Dynamic Downsampling and Pseudo-Speech-Encoding
Dynamic downsampling converts speech encoder outputs to text-level representations using intermediate CTC alignment. This enables more efficient processing and aligns speech-text modalities for subsequent layers. The pseudo-speech-encoder variant with random duration models delivers strong results, rivaling more elaborate, trainable architectures. Contrary to prior approaches (e.g. MAESTRO [chen2022maestro]), explicit modality matching and duration modeling are not necessary for optimal performance.
Key findings:
- Simple random duration pseudo-speech-encoder surpasses complex/trained alternatives.
- Downsampling slightly decreases accuracy but increases training speed and reduces compute.
- Conformer blocks within the text-level encoder have marginally superior performance versus Transformer++.
Experimental Results and Numerical Analysis
The study uses LibriSpeech, focusing on large-scale paired audio-text and text-only data. Major findings:
- Encoder-dominated CTC + AED models with text-utilization achieve 1.49-1.60% WER (dev clean), outperforming traditional decoder-heavy LMs.
- TTS-based training of CTC + AED achieves 1.57% WER (dev clean), while pseudo-speech-encoder-based models reach 2.01% (dev clean) for pure CTC.
- Higher text-only data ratios correlate with better WER, but increase training time and data throughput requirements.
- Increasing the fraction of encoder layers exposed to text data yields incremental WER improvements; optimal split is approximately 4 speech-only and 12 text-level encoder layers.

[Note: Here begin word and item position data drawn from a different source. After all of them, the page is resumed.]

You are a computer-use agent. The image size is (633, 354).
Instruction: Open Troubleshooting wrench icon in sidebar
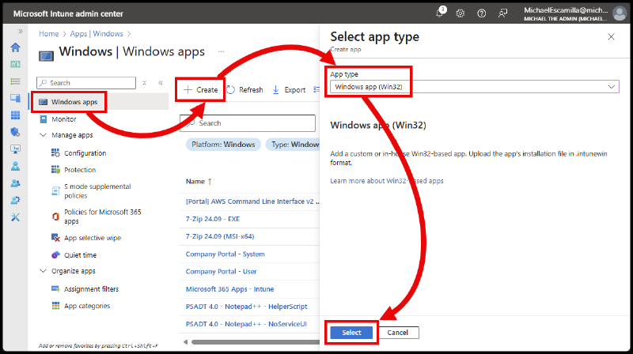coord(15,217)
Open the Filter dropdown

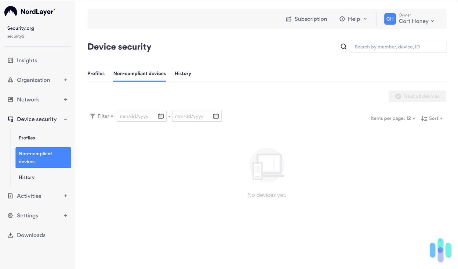click(102, 116)
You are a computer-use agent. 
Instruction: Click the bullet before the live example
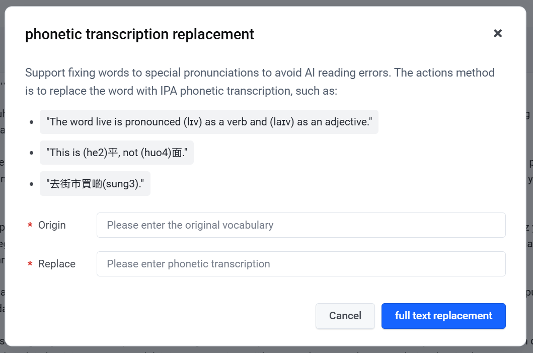32,122

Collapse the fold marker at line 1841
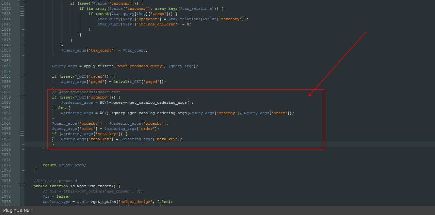tap(22, 3)
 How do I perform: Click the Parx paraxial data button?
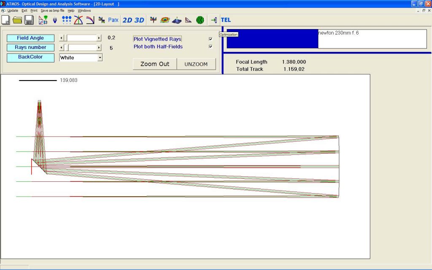click(x=113, y=20)
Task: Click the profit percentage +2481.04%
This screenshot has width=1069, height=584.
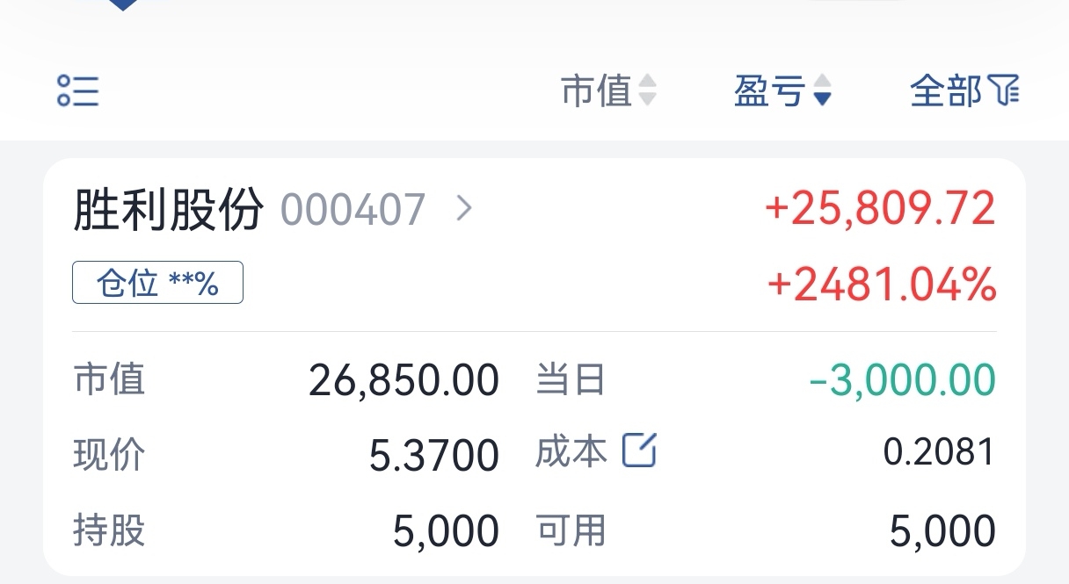Action: click(882, 285)
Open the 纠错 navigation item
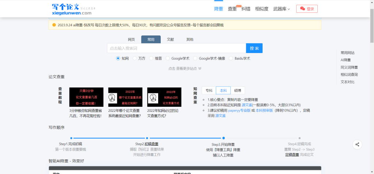This screenshot has width=374, height=174. (246, 9)
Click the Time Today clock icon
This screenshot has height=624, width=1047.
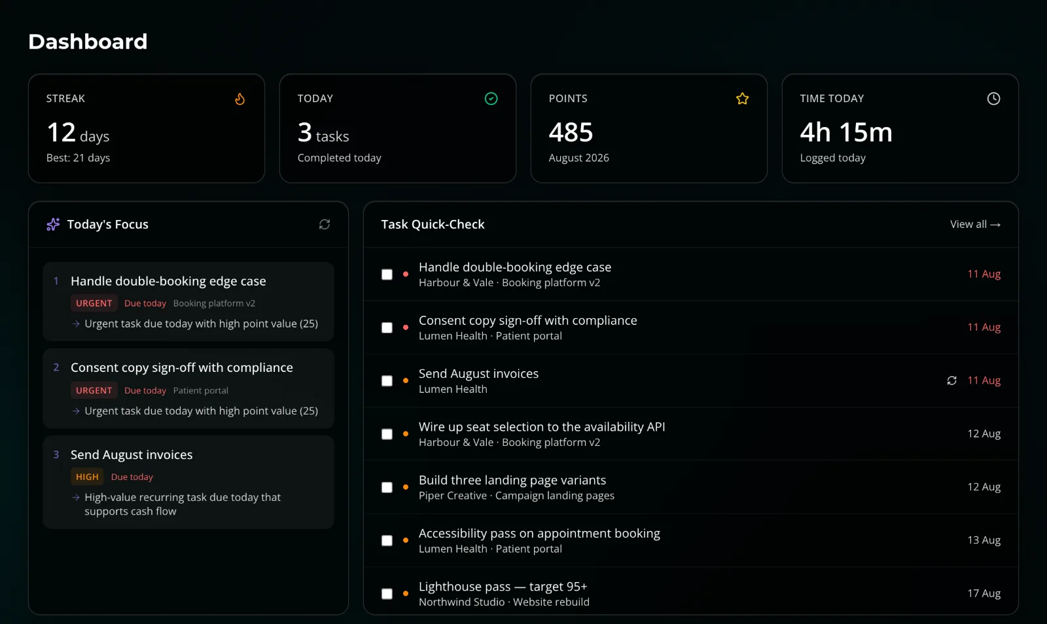pyautogui.click(x=993, y=99)
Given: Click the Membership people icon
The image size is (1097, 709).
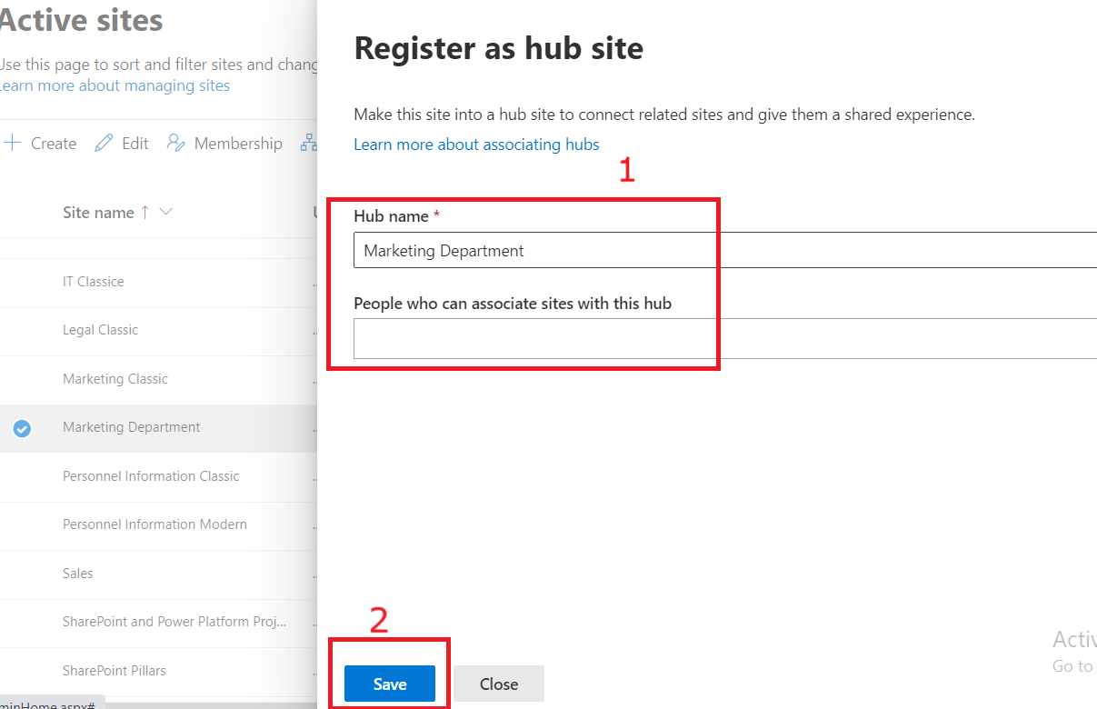Looking at the screenshot, I should pos(176,144).
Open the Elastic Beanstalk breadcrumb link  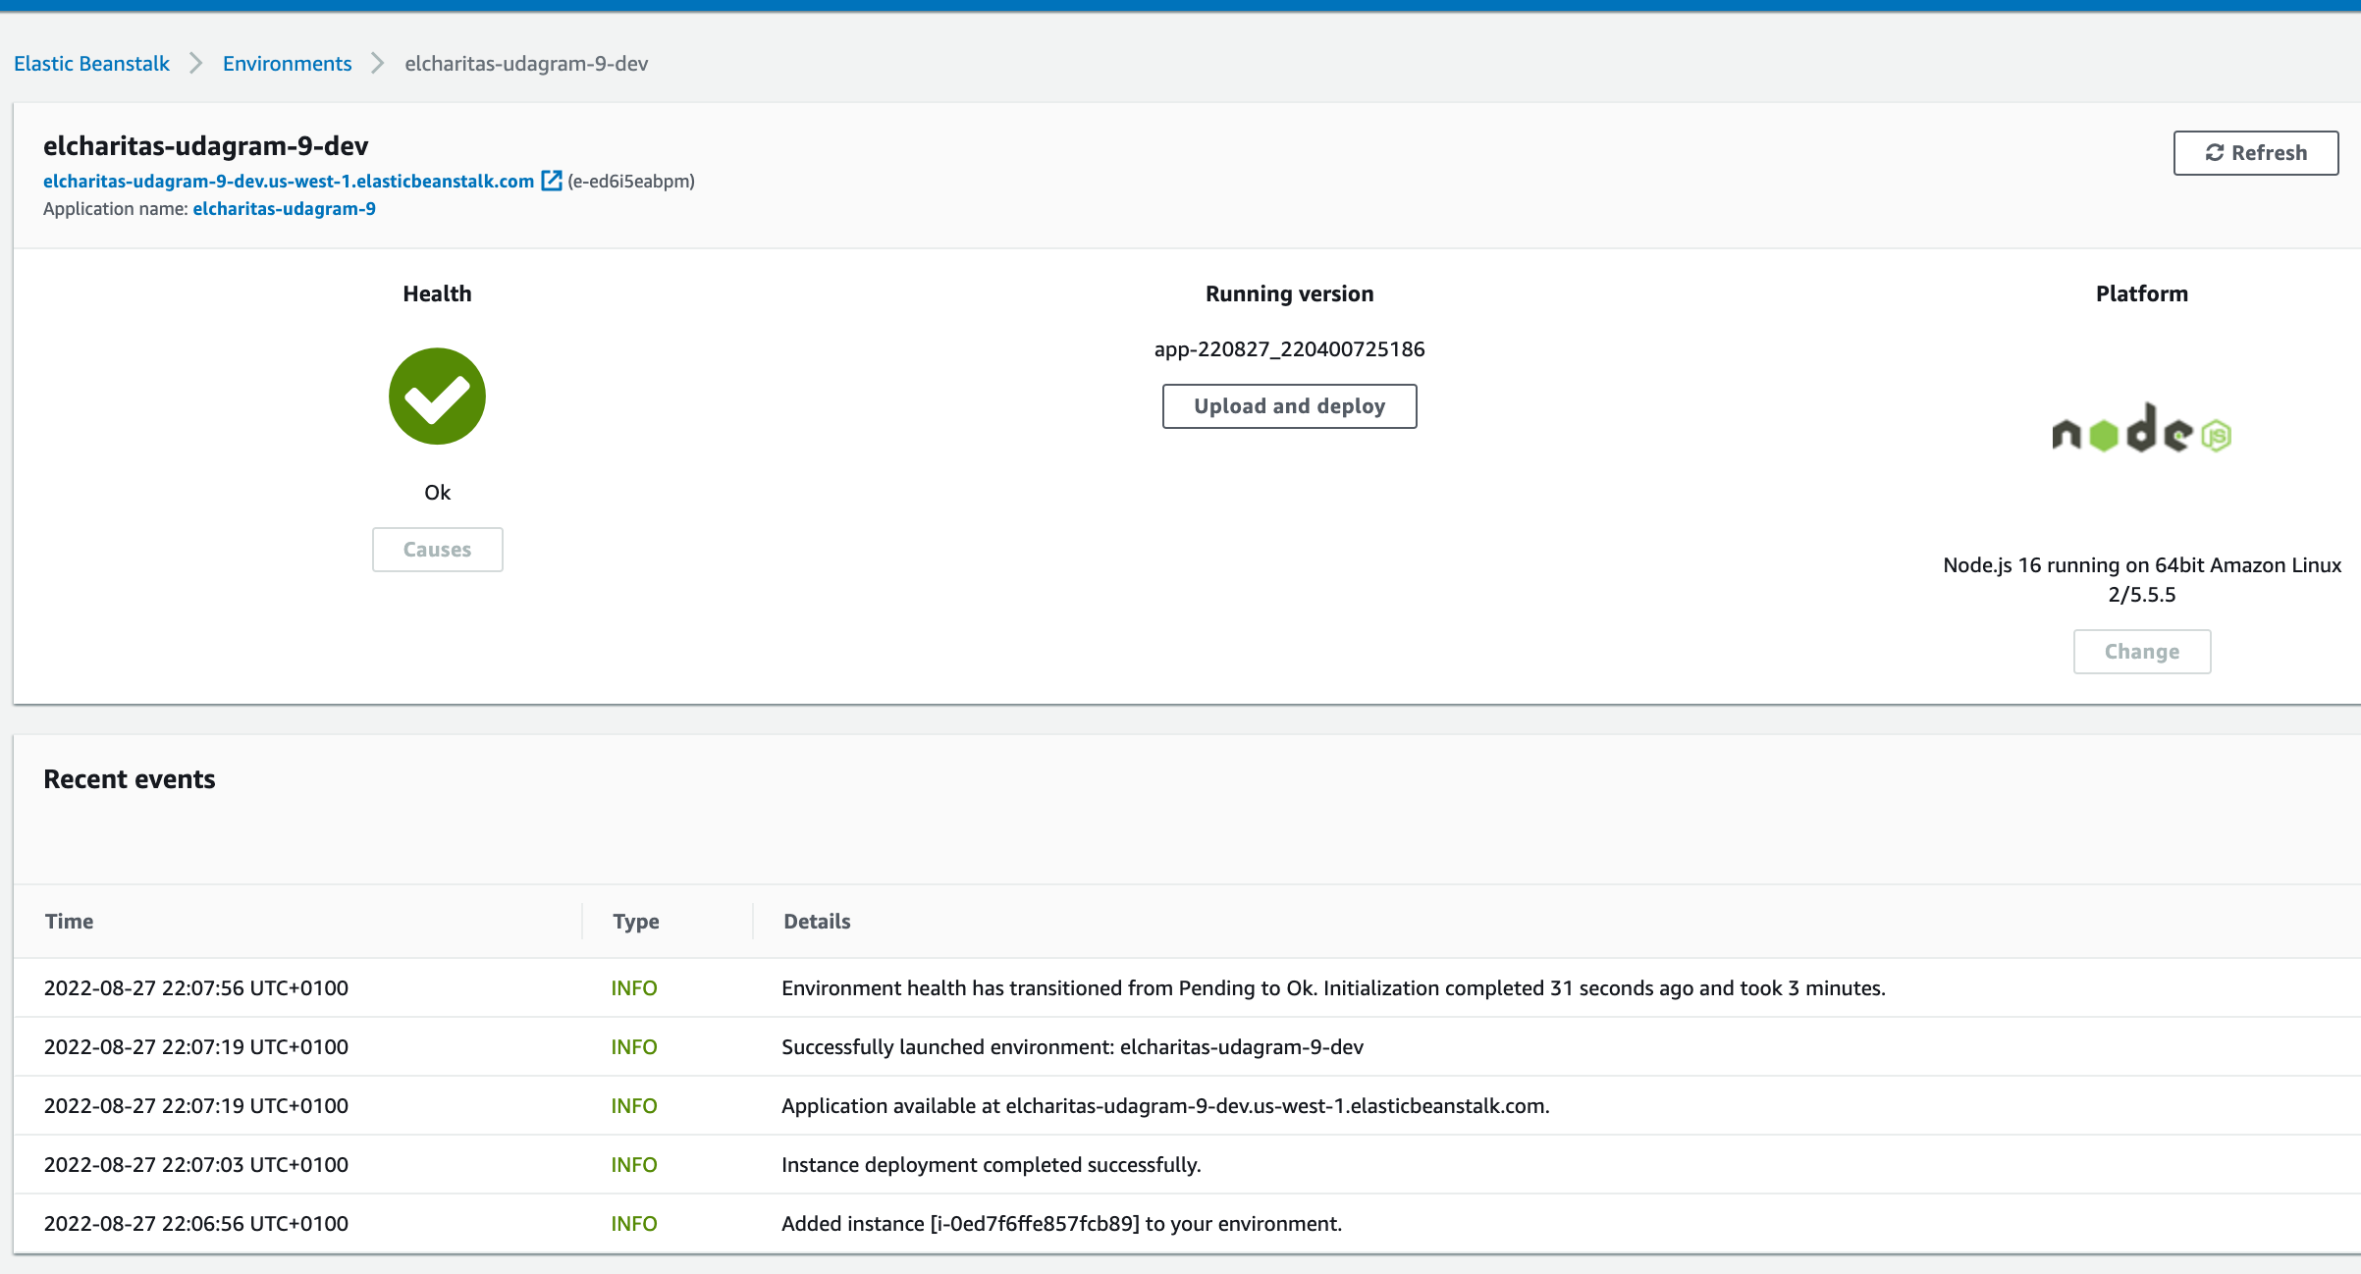91,64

These results underscore that text-only data contributes most effectively when integrated into the encoder training pipeline, especially in models architected with high encoder-to-decoder layer ratios.
Practical and Theoretical Implications
This work has substantial implications for ASR system design:
- Practical: Avoiding TTS reduces computational cost and pipeline complexity. Efficient training and recognition are realized via encoder-dominated models with small decoders, directly compatible with pseudo-speech-encoder training on massive text corpora.
- Theoretical: The findings challenge the necessity of complex duration modeling and modality matching, suggesting that text-speech alignment can be accomplished with simple stochastic models in the encoder pathway.
- Hybrid Training: Combining TTS and encoder text-utilization further improves recognition, but the trade-off favors pseudo-speech-encoder methods for most practical scenarios due to their reduced resource demand.
Future work will explore hybrid architectures and deeper analysis of TTS versus pseudo-speech encoding. Potential directions include leveraging larger or multilingual text corpora and integrating external LMs within encoder-dominated frameworks.
Conclusion
Overall, the paper establishes that encoder-dominated architectures with integrated text-only data via pseudo-speech-encoders are both efficient and effective for ASR. Simple random duration models suffice, obviating the need for complex modality matching or duration prediction. While there remains a gap to TTS-based text-utilization, pseudo-speech-encoding offers superior scalability and operational simplicity, setting the stage for further advancements in resource-efficient ASR training.